(Task data begins)

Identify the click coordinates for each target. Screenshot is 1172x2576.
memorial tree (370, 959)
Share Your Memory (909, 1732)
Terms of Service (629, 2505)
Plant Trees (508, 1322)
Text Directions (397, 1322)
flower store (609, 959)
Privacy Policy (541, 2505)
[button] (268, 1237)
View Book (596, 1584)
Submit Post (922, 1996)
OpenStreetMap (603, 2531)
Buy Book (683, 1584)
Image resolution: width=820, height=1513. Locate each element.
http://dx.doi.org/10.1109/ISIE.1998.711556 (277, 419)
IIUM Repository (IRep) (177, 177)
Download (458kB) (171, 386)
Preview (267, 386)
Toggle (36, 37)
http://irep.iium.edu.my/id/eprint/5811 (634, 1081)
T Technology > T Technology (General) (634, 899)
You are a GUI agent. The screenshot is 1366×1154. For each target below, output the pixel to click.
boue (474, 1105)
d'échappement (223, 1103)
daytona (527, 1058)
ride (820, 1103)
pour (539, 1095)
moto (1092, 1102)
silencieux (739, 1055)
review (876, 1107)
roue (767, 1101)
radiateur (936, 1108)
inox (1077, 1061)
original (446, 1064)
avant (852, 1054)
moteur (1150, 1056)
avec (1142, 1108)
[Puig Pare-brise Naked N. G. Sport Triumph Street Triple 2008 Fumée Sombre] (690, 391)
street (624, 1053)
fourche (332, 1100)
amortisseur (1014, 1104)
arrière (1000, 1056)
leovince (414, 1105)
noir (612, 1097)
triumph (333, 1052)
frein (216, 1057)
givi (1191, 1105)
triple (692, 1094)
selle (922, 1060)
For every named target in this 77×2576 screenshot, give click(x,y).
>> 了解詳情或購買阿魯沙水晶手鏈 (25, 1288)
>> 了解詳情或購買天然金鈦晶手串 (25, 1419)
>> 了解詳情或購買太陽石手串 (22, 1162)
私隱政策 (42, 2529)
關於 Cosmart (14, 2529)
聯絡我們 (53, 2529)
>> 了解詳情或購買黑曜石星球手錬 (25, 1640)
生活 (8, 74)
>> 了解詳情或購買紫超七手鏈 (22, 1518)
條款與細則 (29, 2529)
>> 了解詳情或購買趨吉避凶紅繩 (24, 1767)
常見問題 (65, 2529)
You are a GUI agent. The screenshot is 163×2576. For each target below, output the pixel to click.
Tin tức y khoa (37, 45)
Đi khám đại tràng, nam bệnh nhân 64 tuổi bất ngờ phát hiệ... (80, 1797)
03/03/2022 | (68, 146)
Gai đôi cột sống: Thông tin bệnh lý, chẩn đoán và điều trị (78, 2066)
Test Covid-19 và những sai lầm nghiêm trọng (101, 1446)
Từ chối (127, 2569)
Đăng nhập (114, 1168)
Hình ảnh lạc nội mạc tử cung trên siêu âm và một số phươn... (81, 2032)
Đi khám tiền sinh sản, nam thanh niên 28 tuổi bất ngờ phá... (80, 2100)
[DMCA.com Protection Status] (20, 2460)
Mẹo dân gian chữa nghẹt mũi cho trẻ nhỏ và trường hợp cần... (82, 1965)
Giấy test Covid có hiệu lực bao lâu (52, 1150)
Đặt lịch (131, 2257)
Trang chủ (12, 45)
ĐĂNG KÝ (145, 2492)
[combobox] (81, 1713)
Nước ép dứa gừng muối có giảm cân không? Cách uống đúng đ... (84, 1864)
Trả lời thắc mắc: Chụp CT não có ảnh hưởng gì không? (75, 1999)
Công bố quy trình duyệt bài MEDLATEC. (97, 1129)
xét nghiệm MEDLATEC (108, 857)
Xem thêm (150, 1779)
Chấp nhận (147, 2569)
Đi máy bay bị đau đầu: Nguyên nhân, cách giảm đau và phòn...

(Task data ends)

Problem to work on: Write out word for word only the lines from the start of the entries down to the line with "T Technology >", please, including both ends.

Task result:
Identify the click coordinates for each target. Screenshot is 1172x2576.
memorial tree (370, 959)
Share Your Memory (909, 1732)
Terms of Service (629, 2505)
Plant Trees (508, 1322)
Text Directions (397, 1322)
flower store (609, 959)
Privacy Policy (541, 2505)
[button] (268, 1237)
View Book (596, 1584)
Submit Post (922, 1996)
OpenStreetMap (603, 2531)
Buy Book (683, 1584)
Image resolution: width=820, height=1513. Locate each element.
http://dx.doi.org/10.1109/ISIE.1998.711556 (277, 419)
IIUM Repository (IRep) (177, 177)
Download (458kB) (171, 386)
Preview (267, 386)
Toggle (36, 37)
http://irep.iium.edu.my/id/eprint/5811 (634, 1081)
T Technology > T Technology (General) (634, 899)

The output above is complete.